Ed Barbini, a staff writer for Staten Island Advance, wrote, Friday, November 13, 1987, when a Wall Street trader paid $100,000 to charity just to talk to the mayor, he must have had an important message. And when that messenger came to Prall Intermediate School yesterday, the students got to hear a free version that could pay life-saving dividends in the future.
“I can add years to your life if you listen to me,” the messenger, Joe Cherner, told six-grader students at the West Brighton school. “If one of you can turn away from cigarettes because of me, then I’ve done my job.”

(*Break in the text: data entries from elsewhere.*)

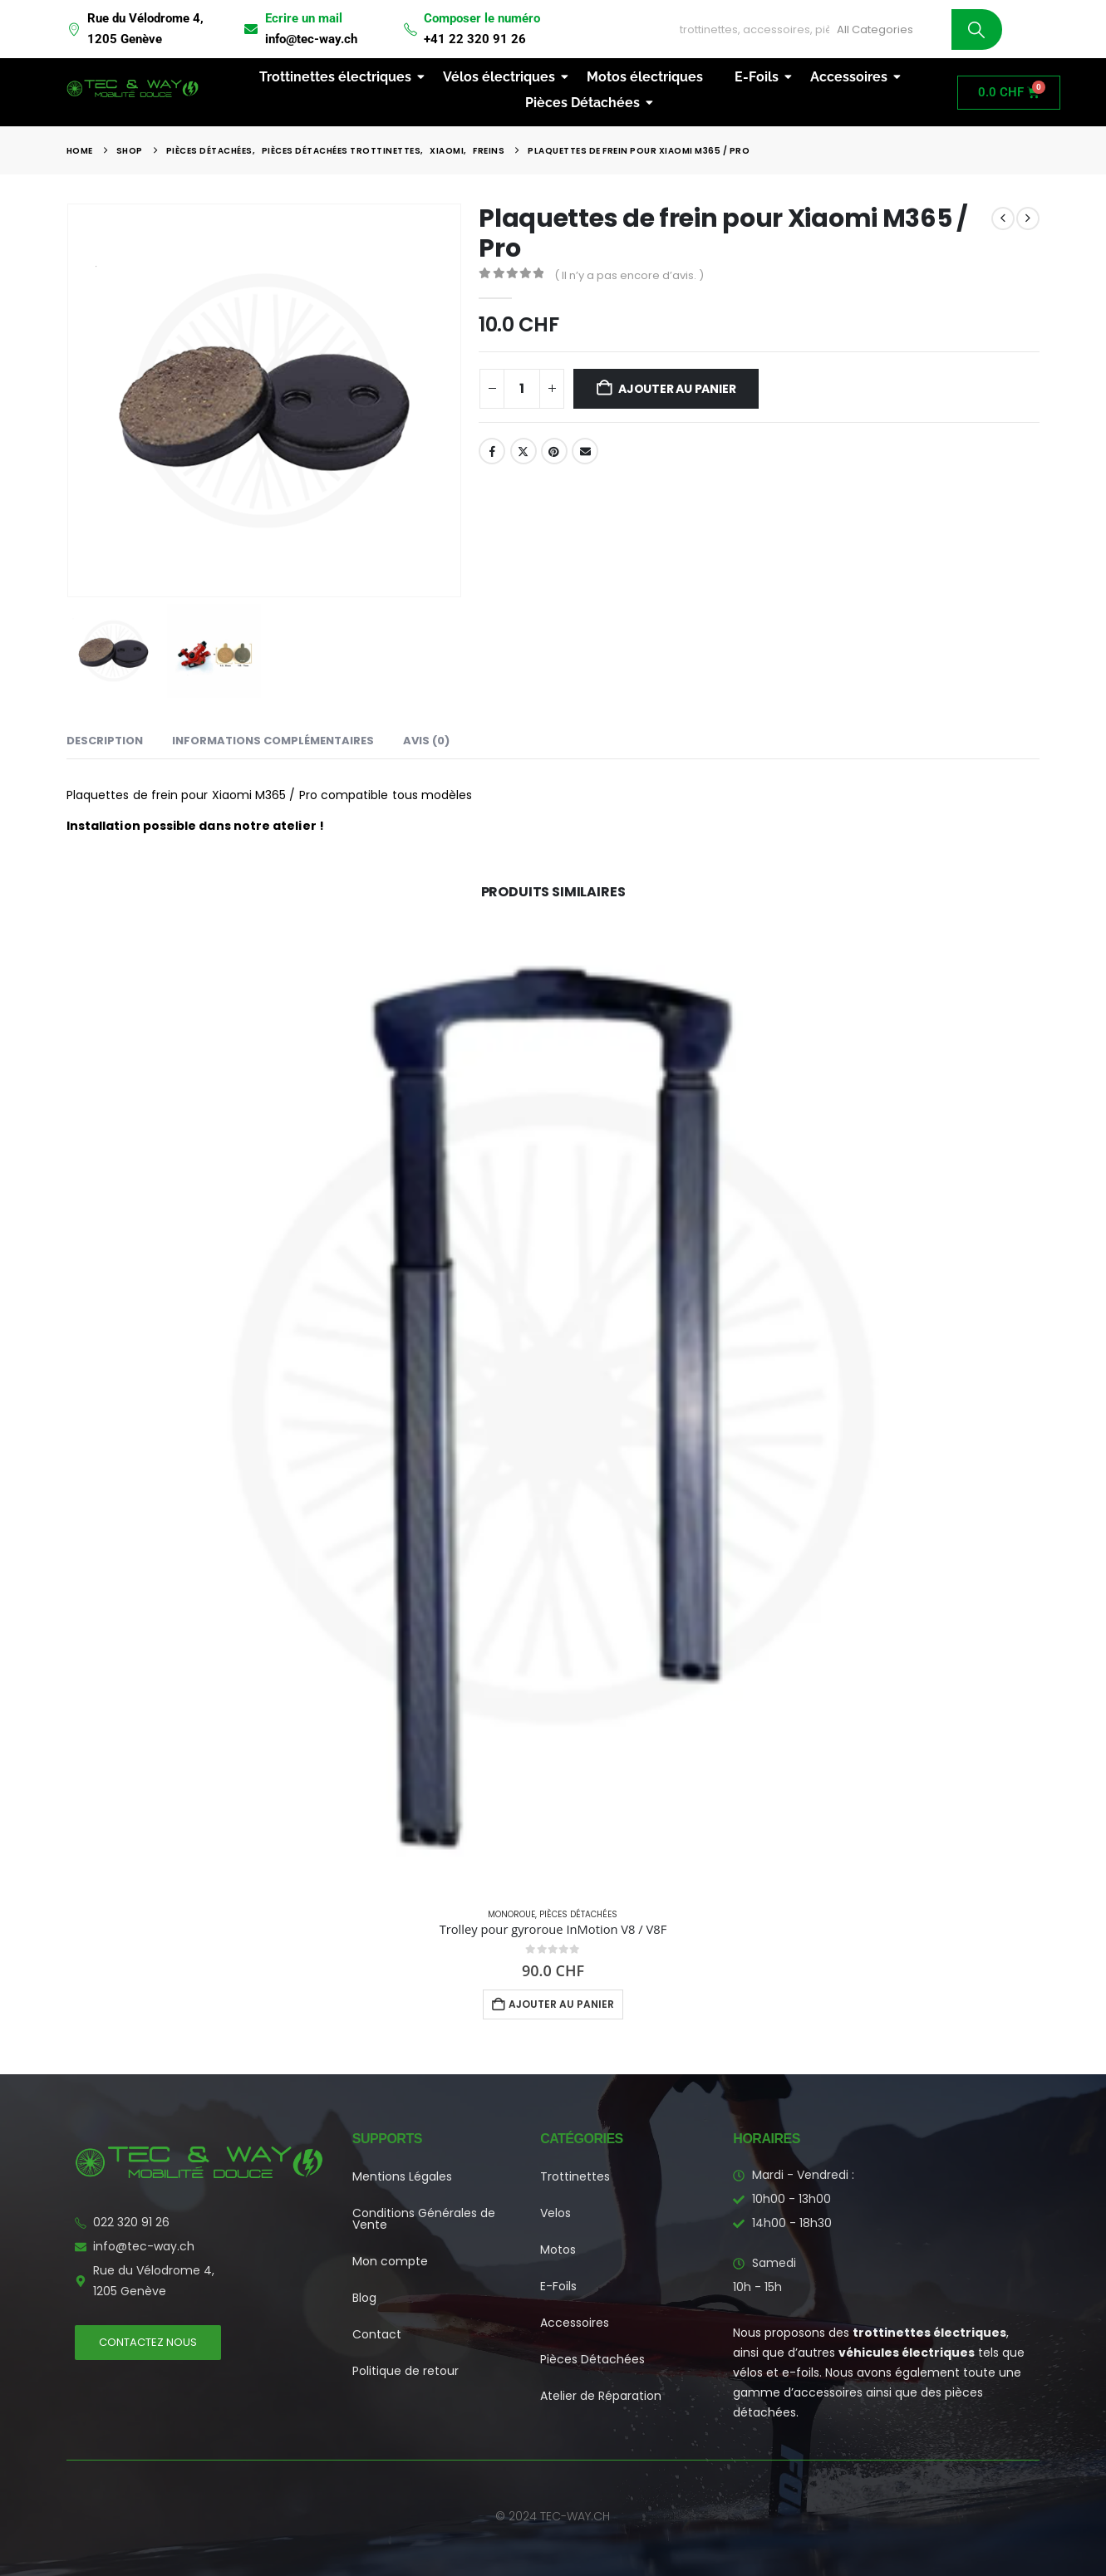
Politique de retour (405, 2371)
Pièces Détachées (585, 102)
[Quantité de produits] (522, 389)
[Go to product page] (553, 1407)
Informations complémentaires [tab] (273, 740)
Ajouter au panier (676, 388)
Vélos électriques (502, 77)
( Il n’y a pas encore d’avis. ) (629, 275)
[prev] (1003, 218)
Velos (555, 2213)
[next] (1028, 218)
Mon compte (390, 2261)
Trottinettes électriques (338, 77)
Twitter (523, 451)
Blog (364, 2297)
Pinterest (554, 451)
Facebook (492, 451)
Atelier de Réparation (600, 2395)
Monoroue (511, 1914)
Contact (376, 2334)
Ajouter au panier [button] (561, 2004)
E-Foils (760, 77)
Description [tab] (104, 740)
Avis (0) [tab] (426, 740)
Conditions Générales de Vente (423, 2219)
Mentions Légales (402, 2176)
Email (585, 451)
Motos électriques (645, 77)
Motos (558, 2249)
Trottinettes (575, 2176)
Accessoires (852, 77)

Cherner, 29, made headlines earlier this year when he offered $100,000 donation to charity in exchange for a meeting with Mayor Edward I. Koch. When aides of the mayor declined, Cherner donated the money anyway.
When the Manhattan native repeated the offer in July, Koch didn’t give his assistants a chance to turn him down. The mayor picked up the tab for lunch, and Cherner agreed to contribute another $61,000 in prize money for an advertising contest open to all city school children.
That’s how “The New York City Anti-Smoking Ad Contest” was born. Students can put their butts on the line until the Dec. 24 deadline to devise a newspaper, radio or TV ad, and the top prize is a $10,000 bond and an appearance on “Good Morning America.”
“Most anti-smoking campaigns are targeted at adults, but it’s the children who are the most likely to start smoking,” Cherner said, citing statistics showing that 60 percent of all smokers start before age 14. “If this contest can get our students to think about the ways they are manipulated by the advertising campaigns from tobacco companies, they will realize some of the fallacies about smoking.
The contest has been endorsed by the Board of Education, and the results will be judged by a panel that includes Koch, U.S. Senator Alphone M. D’Amato, Dr. Ruth Westheimer, and Dr. Stephen Joseph, the city Health Commissioner.
Interested students can ask school officials how to apply. Entries can be sent to The Anti-Smoking Ad Contest, c/o Joe Cherner, 375 South End Ave., Suite 32F, New York, N.Y. 10280.
“It’s important to get to these kids while they are still impressionable,” said Allen Fisk, an assistant principal at Prall. “If they can’t learn from us about the health dangers of smoking, then they aren’t likely to figure it out on their own.”
Cherner has testified before the City Council in favor of a proposed law that would limit the public places that permit smoking. The bill, which is expected to be supported by the mayor, should be approved by the Council later this year.
The sponsor of the ad contest has an answer for the people who wonder why he is willing to spend so much money on anti-smoking efforts. The answer is that he doesn’t really know why he does it.
“I don’t have any secrets in my closet, and I don’t have any relatives who died a terrible death from lung cancer.” Cherner said. But I can’t stand second-hand smoke, and I can’t stand the fact that more people will die of cigarette-related diseases in America this year than of any other illness.”
Cherner came to the West Brighton school armed with leaflets, videotapes, and a rap-singer musician name “Ernest Super Cooper.” He also came armed with quick answers to the questions of Prall students.
When one six-grader wondered why her grandmother was in good health despite smoking for 50 years, Cherner said there was always a small chance that would happen.
“Of course, if I put a blindfold on you and asked you to walk across the busiest intersection in Staten Island, there’s a small chance you might not get hit, either – but is it a smart thing to do? He asked the students. “If you’re going to tempt fate by smoking, you’re got a better chance of not being hit by a car than by not developing lung cancer.”